Challenging notions of academic freedom

Professor John Finnis
Professor John Finnis. ‘Finnis defends his position with intellectual argument, which should be challenged by those who find it offensive, not simply dismissed as “absurd”,’ writes Eric Barendt. Photograph: YouTube

Your leader on academic freedom (The theory of natural law must not lead to the practice of discrimination, 15 January) concludes that Oxford University law faculty should reconsider invitations to Professor Finnis to conduct seminars because he expressed “homophobic” views in a lecture – a lecture given as long ago as 1994. Such a reconsideration would have disturbing implications for academic freedom, which at its heart protects the freedom of university scholars to put forward seriously held opinions without fear that exercise of the freedom would jeopardise their position.

John Finnis is an exceptionally distinguished scholar who has revived natural law thinking in recent decades. His views on gay sex are certainly unfashionable and many people, as your leader says, find them “weird”. But Finnis defends his position with intellectual argument, which should be challenged by those who find it offensive, not simply dismissed as “absurd”. Further, it is too simple to characterise his views as “profoundly homophobic”, just as it would be to label strong criticism of religious belief or practice as an expression of religious hatred. Finally, there is, as the leader admits, no suggestion that Finnis has engaged in any discriminatory practice against gays by, for example, refusing to teach them or write references for them. So the implication of your headline is perhaps a little misleading.
Eric Barendt
Emeritus professor of law, UCL

• I was puzzled by your editorial. You started with the standard liberal position, that people must be allowed to express their views even if the rest of us think they are wrong or even morally unacceptable, with which I quite agree. You followed up by pointing out that Professor Finnis has not actually been guilty of “acts of discrimination”. If he had been, of course, that would almost certainly require some action by his employers, but as he hasn’t, why would it? Then you end up by saying the university “should reconsider his invitations to its seminars”, neatly contradicting everything you said up to that point. As I say, puzzling. And also worrying, since the question of to what extent the freedom of speech should protect wrong-headed views is one we need clear answers to. Incidentally, your characterisation of Professor Finnis’s views as “weird” when he is expressing an extreme version of classic Catholic theology is a bit weird in its own right, I think.

Data shown:
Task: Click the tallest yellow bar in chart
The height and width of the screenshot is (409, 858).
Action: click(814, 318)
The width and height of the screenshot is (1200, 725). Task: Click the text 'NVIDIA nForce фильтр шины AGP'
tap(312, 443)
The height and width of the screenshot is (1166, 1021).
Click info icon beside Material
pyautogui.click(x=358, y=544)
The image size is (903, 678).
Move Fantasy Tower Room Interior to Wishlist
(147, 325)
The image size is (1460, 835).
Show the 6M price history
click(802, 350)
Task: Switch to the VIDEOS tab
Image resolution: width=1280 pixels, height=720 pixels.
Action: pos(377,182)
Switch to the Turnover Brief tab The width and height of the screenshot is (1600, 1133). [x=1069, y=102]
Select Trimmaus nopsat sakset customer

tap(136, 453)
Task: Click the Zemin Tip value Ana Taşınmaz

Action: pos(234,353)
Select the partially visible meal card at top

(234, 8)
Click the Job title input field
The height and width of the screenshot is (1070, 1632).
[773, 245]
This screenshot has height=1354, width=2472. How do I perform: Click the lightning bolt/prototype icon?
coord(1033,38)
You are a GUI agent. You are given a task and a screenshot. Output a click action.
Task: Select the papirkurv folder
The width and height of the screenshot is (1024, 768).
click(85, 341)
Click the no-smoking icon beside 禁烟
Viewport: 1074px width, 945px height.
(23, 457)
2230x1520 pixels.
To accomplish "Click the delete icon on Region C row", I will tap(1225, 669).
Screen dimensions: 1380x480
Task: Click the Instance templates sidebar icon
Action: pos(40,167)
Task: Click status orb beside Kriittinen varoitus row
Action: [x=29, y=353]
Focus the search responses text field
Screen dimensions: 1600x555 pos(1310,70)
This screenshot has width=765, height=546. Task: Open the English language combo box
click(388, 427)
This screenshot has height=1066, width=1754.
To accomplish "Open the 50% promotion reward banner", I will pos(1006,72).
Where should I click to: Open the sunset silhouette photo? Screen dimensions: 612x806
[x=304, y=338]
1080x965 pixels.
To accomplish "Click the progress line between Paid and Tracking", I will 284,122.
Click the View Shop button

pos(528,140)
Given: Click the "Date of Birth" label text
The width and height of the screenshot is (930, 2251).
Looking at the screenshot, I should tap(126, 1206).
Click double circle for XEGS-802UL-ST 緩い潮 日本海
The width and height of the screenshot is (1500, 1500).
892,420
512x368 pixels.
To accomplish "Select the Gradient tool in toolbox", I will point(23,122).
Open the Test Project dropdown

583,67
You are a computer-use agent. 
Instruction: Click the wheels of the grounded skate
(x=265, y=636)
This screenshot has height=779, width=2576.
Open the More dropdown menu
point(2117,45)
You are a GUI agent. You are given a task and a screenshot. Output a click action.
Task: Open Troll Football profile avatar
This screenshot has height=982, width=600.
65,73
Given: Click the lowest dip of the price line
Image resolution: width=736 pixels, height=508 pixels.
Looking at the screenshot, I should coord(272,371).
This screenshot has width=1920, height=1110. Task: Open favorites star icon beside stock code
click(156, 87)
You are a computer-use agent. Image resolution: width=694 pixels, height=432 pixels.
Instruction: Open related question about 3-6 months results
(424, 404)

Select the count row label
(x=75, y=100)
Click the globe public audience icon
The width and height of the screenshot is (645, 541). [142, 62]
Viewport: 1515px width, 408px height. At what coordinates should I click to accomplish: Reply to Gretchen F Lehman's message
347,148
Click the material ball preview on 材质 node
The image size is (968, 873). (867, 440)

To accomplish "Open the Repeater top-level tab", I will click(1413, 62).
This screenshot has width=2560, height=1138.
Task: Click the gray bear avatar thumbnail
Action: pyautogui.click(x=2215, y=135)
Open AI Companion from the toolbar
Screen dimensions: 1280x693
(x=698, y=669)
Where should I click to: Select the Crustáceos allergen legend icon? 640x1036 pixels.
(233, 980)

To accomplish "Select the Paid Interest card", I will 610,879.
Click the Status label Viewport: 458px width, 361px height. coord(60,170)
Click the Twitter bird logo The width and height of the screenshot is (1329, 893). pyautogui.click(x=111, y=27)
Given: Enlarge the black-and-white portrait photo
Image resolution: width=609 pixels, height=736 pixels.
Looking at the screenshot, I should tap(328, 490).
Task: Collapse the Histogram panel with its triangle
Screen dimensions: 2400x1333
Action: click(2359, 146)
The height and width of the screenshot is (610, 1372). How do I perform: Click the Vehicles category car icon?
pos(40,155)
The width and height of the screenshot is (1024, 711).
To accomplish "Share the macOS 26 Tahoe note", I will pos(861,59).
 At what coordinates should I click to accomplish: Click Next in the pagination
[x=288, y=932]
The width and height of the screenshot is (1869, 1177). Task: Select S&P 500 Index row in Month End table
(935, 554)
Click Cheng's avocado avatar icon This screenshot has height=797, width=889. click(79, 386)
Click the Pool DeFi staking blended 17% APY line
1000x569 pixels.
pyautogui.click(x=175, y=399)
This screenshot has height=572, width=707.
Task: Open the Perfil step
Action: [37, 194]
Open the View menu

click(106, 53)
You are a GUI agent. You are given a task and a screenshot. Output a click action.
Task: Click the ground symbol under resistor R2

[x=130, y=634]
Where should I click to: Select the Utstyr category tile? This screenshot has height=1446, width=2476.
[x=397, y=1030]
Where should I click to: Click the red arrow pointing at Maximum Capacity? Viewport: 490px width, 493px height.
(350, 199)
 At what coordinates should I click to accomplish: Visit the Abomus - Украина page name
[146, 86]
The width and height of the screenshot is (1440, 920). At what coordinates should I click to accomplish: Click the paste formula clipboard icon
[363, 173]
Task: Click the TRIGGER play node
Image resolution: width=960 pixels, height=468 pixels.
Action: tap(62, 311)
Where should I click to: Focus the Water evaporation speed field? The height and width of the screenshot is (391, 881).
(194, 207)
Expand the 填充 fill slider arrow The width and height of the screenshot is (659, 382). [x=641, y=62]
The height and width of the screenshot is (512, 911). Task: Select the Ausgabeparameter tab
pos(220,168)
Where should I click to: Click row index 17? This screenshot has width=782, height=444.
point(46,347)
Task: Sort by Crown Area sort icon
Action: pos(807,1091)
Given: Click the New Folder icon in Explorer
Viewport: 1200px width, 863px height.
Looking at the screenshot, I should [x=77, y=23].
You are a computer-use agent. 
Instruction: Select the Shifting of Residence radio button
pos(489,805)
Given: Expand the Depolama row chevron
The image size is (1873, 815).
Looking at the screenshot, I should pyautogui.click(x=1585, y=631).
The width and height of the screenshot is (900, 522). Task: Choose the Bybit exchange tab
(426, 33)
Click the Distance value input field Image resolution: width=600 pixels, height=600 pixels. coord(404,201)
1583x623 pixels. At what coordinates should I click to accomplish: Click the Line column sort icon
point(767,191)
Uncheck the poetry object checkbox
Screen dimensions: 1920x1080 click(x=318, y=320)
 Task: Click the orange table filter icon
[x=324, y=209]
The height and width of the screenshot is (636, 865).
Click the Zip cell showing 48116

Your goal: For each statement, say yes or no according to the academic freedom letters above, and quote the exact words of the letters that decide it: (a) The lecture in which Professor Finnis expressed the views at issue was given in 1994. (b) The editorial said Professor Finnis had refused to write references for gay students. (c) The writer of the second letter rejects the standard liberal position on allowing people to express their views.

Answer for this exercise:
(a) Yes: "a lecture given as long ago as 1994"
(b) No: "there is, as the leader admits, no suggestion that Finnis has engaged in any discriminatory practice against gays by, for example, refusing to teach them or write references for them"
(c) No: "You started with the standard liberal position, that people must be allowed to express their views even if the rest of us think they are wrong or even morally unacceptable, with which I quite agree."